Been building and playing with Gaphor and diacanvas, its quite nice - on FC3, you want to make sure that diacanvas installs its stuff to /usr/lib/python2.3/site-packages/diacanvas, rather than into /usr/local/lib. One interesting feature (well, Emacs has this too, save for the nice UML diagram stuff) is that you can “reverse engineer” Python files by importing it and getting a UML diagram for it. Sweet, no?
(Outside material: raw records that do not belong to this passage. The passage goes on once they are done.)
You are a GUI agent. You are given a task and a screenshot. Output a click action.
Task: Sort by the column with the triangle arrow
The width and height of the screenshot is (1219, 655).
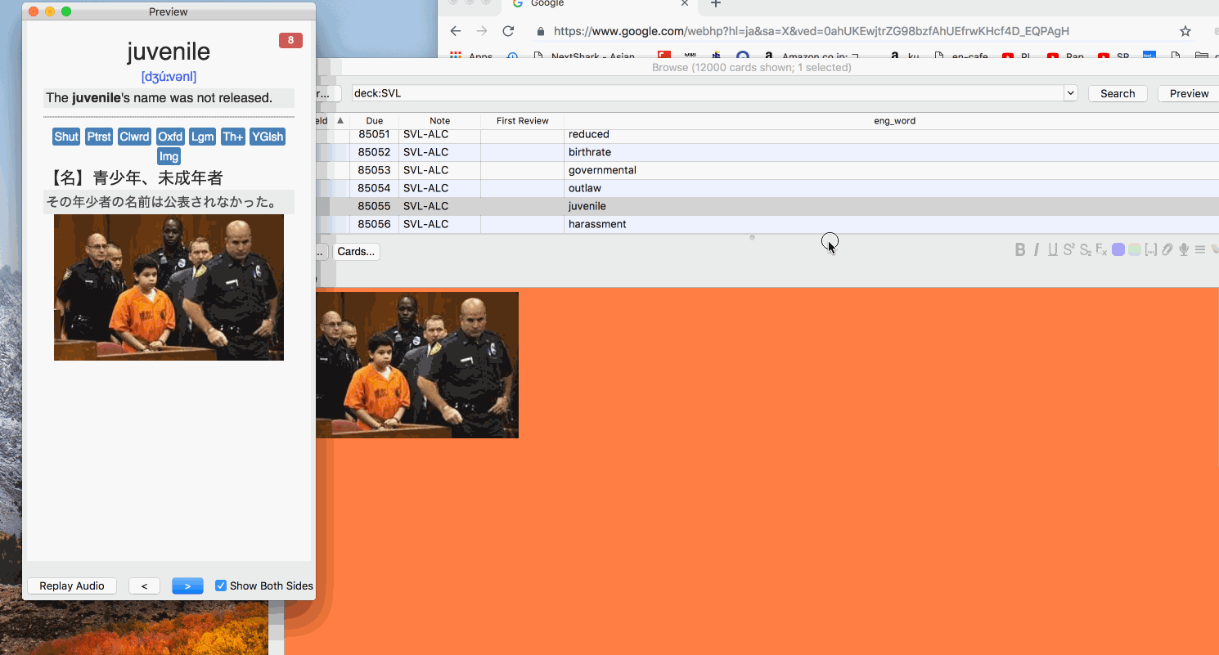pos(340,120)
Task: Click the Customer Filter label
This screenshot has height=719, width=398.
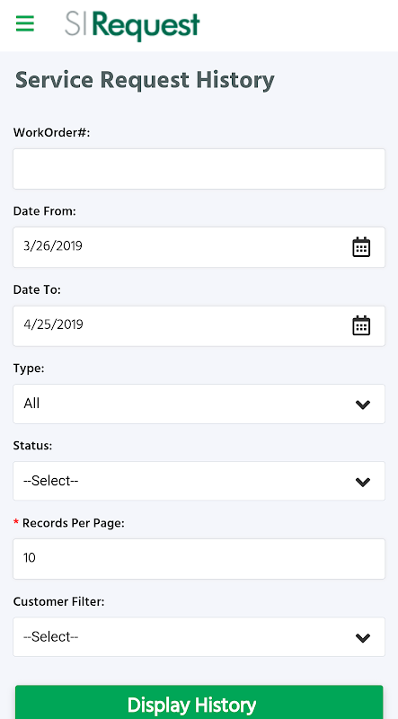Action: tap(58, 601)
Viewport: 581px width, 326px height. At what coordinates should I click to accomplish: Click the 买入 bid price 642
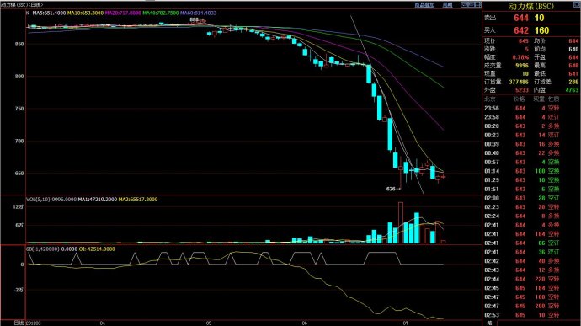coord(521,30)
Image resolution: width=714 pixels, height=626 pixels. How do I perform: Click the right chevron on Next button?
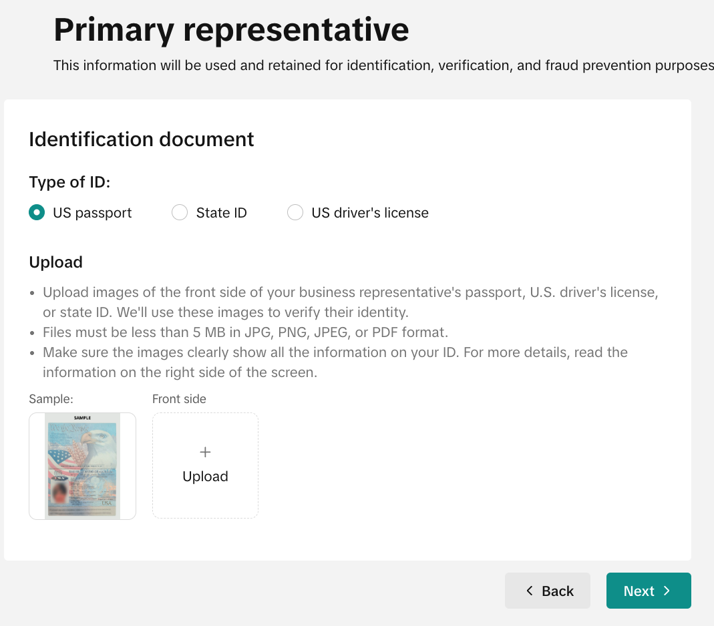pyautogui.click(x=667, y=591)
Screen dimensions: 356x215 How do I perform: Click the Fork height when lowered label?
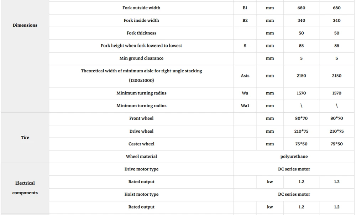point(141,46)
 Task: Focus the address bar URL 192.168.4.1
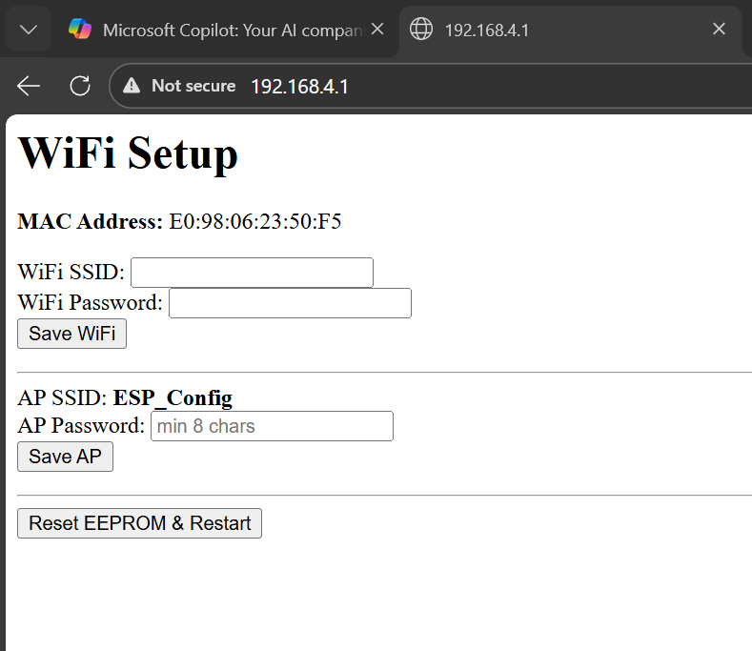pos(299,87)
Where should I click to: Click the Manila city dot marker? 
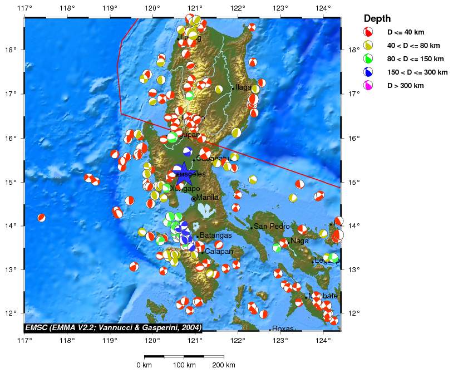pos(194,199)
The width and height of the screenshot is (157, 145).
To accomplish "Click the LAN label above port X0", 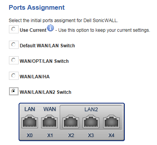I will point(29,109).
Seems Excel has a known problem of not being able to have more than 7 Nested IFs, and the only workaround is to use named ranges. Sure, thats one way - the other way is to go ahead and use OpenOffice.org Calc. But this doesn’t allow spreadsheet exchange between OOo/Excel, because Excel users will suffer. Caveat emptor.

Meet FC3 / Beijing

Friday, November 19th, 2004

Safely in Beijing now. No LiveJournal or Blogspot it would seem, but everything else rocks. Quick roundup: Red Hat Magazine launched, my (and Warren’s) Meet Fedora Core 3 article is out and it hit /. Otherwise, Linux Magazine also has something about FC3 that hit the marketing list… And I’m on blug-tech/blug-general from the Beijing Linux Users Group now too…

Curricula from microsoft

Friday, November 19th, 2004

So Microsoft is giving away free IT Curricula. Damnit, I’ve been doing that for a while, and there’s a local Malaysian school that was doing it too (a lone teacher).
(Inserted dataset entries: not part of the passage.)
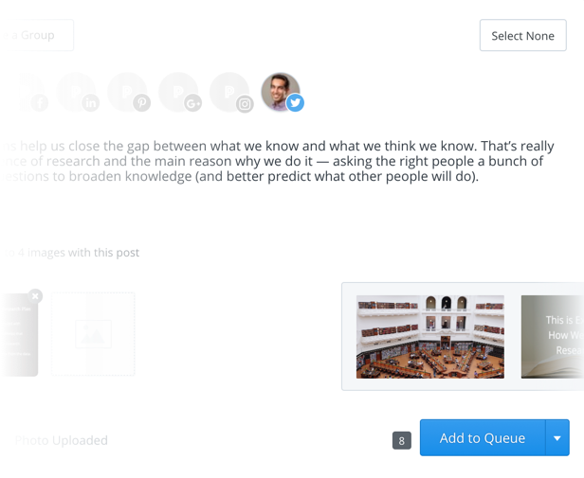Click the Instagram camera badge icon
Viewport: 584px width, 478px height.
pos(245,104)
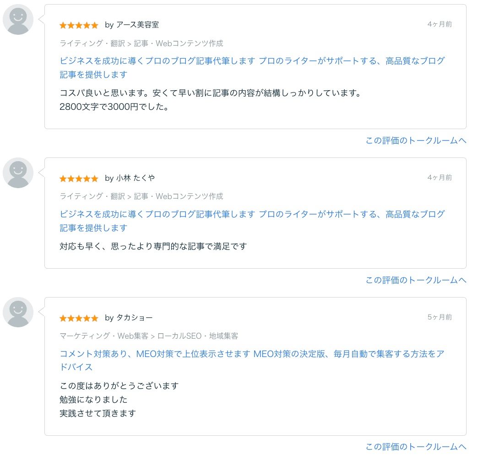Click the 4ヶ月前 timestamp on the first review
Viewport: 478px width, 455px height.
[439, 24]
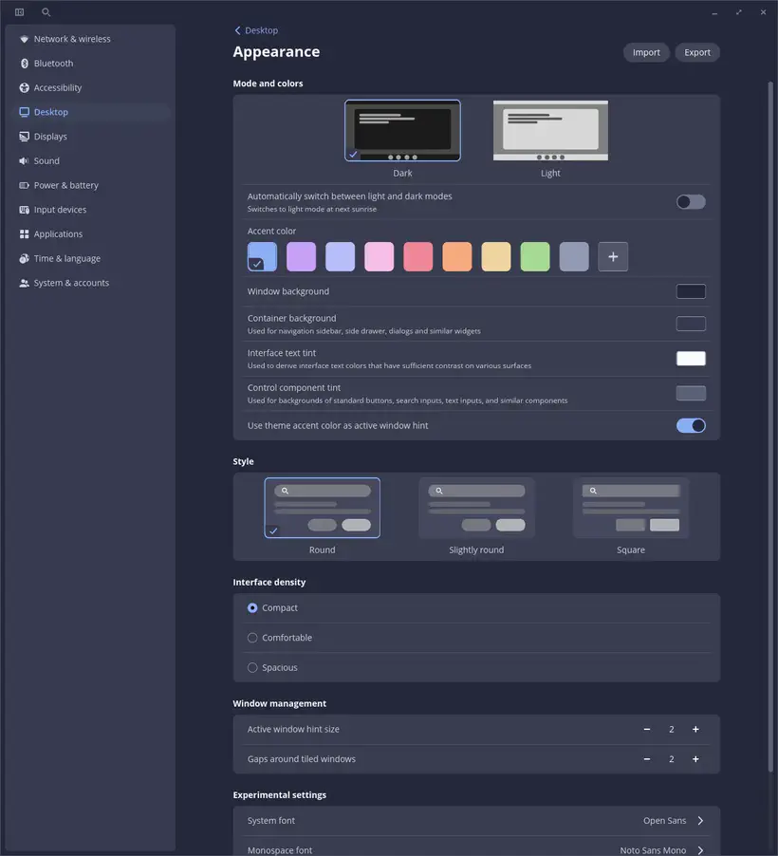Expand the Monospace font selection
This screenshot has height=856, width=778.
700,850
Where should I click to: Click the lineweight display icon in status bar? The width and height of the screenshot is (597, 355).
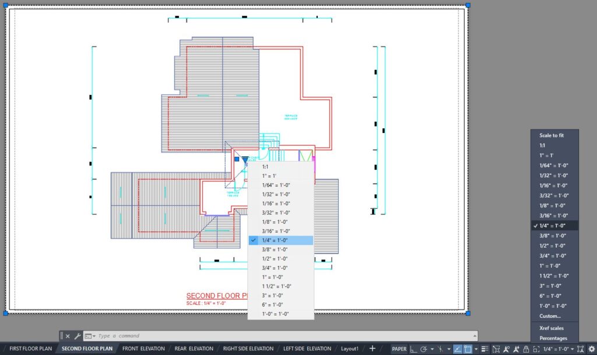click(x=484, y=349)
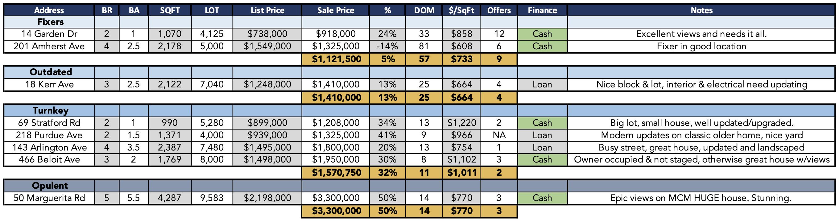The height and width of the screenshot is (221, 839).
Task: Select the 18 Kerr Ave Loan finance cell
Action: coord(542,85)
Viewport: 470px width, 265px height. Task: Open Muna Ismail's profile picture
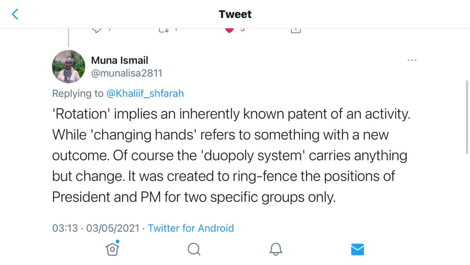pos(69,66)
Not been productive, well, it helps that I’m “holidaying”. Caught The Grudge, which wasn’t so scary since I saw Ju-On a few weeks back, though I spent most of my time behind the girls hair ;-) The Incredibles was well worth the long cinema ticket queue, I’d say.

Of Fedora bits

Monday, November 15th, 2004

Michael Tiemann is down in Melbourne, giving a talk tonight. Go see him (read about the interesting bloke at linuxquestions). Faye’s What’s New in Fedora Core 3 SE Linux is a nice read, especially since SELinux is a “big thing”, in active, targeted mode in Fedora Core 3 by default.

New laptop, new country

Sunday, November 14th, 2004

While Seth gets an X40, I mosey’ed over to grab an R51. Its huge, but its well-spec’ed out now. Fedora Core 3 promptly went on it, after I failed to pacify the silly Windows XP to dual-boot, and give me a sane amount of space back (17GB for Windows is far too much). Everything works (I installed it in stages in my sleep), except ACPI sleep (time to boot with acpi=off to see if it works), the wireless (I’ve installed ipw2100 stuff, and need that udev update I think), the modem (slmodem seems to fail?), but otherwise, it seems to work well.

In Kuala Lumpur now, its warm, and I’ve been stuck in nothing but traffic jams. There were Deepavali celebrations, and now there are Hari Raya celebrations, so things are all supposed to be quieter, but they’re not. Caught Shark Tale - cinema packed with kids, but fun outcome overall. Good show, I’d recommend it.